Problems and tasks:
#1 Reproduce the passage from "This is also" up to and including "at the moment." from the post about drawing an isometric view.
#2 Translate this sentence from the isometric drawing thread into Spanish: "Drawing isometric, or any projective images for that matter is very straightforward."
#3 In the isometric drawing thread, which image format does the comment about editing the post say is not supported?

Passage to read:
• • •
# How to draw isometric view of this shape?

I'm having trouble drawing an isometric view of this shape:

I've only just started an engineering course and so far it's involved a lot of drawing which I usually can do but I can't seem to figure out how to 'place' this object to make an isometric view. Am I able to make the base of the object in my drawing whichever face I want?, as I feel perhaps if I rotate it so that the face with the hole is facing the ground might make it easier to draw, or do I have to use the 20x20 square as the base like it is in the current view.

This is also kind of confusing me as well in regards to drawing it in parallel oblique view but that's another issue I guess which I'll probably be able to figure out once I wrap my head around how to attempt the isometric view.

The other shapes I've drawn (see example) felt a lot easier to simply start and don't mess with my brain like this particular shape does. It isn't being marked but I still want to understand how to do it since I'll probably have to deal with these types of shapes later on anyway and would rather have the basics down now.

I'm sorry if my explanation doesn't make sense but I'm not really sure how to word my issue at the moment.

Any help would be greatly appreciated, thanks.

– hazzey
Apr 4, 2017 at 13:03
• I followed the formatting it shows for adding images but it is still not showing it. Although when you right click the alt-text and select open image in new tab it shows it Apr 4, 2017 at 13:27
• I tried to edit the post to incldue the pics, but jpg is not supported. you can convert into png and upload the images, external hosting is not required. Clicking on the image icon in the editor lets you supply a link or image file.
– mart
Apr 4, 2017 at 13:44
• Also maybe I'm stupid now but the first image you provided is isometric?
– mart
Apr 4, 2017 at 13:46
• @mart no its just orthographic. Apr 4, 2017 at 20:03

Don't think, look at the numbers! Drawing isometric, or any projective images for that matter is very straightforward. Just as long as you do not try to find a trick to make it easier. Just work out the distance numbers.
• • •
Records provided:
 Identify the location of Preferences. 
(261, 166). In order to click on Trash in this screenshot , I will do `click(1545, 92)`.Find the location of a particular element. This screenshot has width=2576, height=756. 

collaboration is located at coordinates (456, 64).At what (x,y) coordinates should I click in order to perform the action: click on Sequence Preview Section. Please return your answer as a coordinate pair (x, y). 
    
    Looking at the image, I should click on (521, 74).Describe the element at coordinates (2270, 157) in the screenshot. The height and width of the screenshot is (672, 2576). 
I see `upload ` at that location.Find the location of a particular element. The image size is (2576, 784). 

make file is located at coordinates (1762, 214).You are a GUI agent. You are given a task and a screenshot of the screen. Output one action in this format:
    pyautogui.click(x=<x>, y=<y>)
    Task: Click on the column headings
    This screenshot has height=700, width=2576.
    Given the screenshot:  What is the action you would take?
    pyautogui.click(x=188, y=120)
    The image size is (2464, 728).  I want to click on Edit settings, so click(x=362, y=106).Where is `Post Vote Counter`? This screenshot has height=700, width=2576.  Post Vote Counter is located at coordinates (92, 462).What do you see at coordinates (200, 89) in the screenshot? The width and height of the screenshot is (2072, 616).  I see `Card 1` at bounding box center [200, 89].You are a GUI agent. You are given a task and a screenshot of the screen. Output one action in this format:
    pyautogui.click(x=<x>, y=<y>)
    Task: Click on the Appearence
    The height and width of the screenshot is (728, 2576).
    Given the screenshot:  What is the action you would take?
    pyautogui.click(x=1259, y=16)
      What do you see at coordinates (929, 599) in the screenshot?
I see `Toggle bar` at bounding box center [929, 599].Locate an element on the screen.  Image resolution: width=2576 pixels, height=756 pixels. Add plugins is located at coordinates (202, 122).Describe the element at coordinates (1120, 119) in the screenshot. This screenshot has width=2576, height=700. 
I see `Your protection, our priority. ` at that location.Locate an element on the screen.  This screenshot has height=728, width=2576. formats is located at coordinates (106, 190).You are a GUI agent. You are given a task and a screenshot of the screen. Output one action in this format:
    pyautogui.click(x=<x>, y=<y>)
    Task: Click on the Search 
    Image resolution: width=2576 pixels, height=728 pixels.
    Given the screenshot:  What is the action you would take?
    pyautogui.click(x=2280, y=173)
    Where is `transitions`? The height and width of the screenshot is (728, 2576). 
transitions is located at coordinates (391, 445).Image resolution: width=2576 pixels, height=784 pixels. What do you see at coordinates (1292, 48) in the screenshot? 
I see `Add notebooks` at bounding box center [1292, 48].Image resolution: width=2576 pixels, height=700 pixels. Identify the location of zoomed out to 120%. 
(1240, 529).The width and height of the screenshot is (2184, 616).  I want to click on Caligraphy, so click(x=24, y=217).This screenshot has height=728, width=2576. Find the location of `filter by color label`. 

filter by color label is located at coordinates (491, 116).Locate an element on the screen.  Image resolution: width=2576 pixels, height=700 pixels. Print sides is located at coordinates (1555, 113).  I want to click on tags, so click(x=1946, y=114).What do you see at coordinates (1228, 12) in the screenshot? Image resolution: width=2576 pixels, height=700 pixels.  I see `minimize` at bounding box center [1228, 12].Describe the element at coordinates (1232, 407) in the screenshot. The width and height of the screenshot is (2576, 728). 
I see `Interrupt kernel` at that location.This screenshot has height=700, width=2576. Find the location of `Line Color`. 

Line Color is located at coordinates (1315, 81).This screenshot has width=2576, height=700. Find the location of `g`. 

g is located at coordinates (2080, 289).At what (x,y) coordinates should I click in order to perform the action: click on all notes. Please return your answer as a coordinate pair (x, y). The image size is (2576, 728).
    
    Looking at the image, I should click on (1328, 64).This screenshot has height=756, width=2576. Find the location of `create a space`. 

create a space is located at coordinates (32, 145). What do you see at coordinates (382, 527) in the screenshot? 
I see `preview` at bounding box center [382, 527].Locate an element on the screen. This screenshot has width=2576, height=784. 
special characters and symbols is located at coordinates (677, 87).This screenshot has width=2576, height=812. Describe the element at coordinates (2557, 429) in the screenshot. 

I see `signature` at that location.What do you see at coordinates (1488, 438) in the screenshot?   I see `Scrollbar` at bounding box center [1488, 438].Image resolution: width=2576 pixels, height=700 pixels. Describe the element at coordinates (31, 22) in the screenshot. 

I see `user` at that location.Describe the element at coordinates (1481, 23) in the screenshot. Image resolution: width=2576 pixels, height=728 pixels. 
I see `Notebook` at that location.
• • •
Task-by-task outputs:
#1
This is also kind of confusing me as well in regards to drawing it in parallel oblique view but that's another issue I guess which I'll probably be able to figure out once I wrap my head around how to attempt the isometric view.

The other shapes I've drawn (see example) felt a lot easier to simply start and don't mess with my brain like this particular shape does. It isn't being marked but I still want to understand how to do it since I'll probably have to deal with these types of shapes later on anyway and would rather have the basics down now.

I'm sorry if my explanation doesn't make sense but I'm not really sure how to word my issue at the moment.

#2 Dibujar en isométrico, o cualquier imagen proyectiva en realidad, es muy sencillo.

#3 JPG is not supported.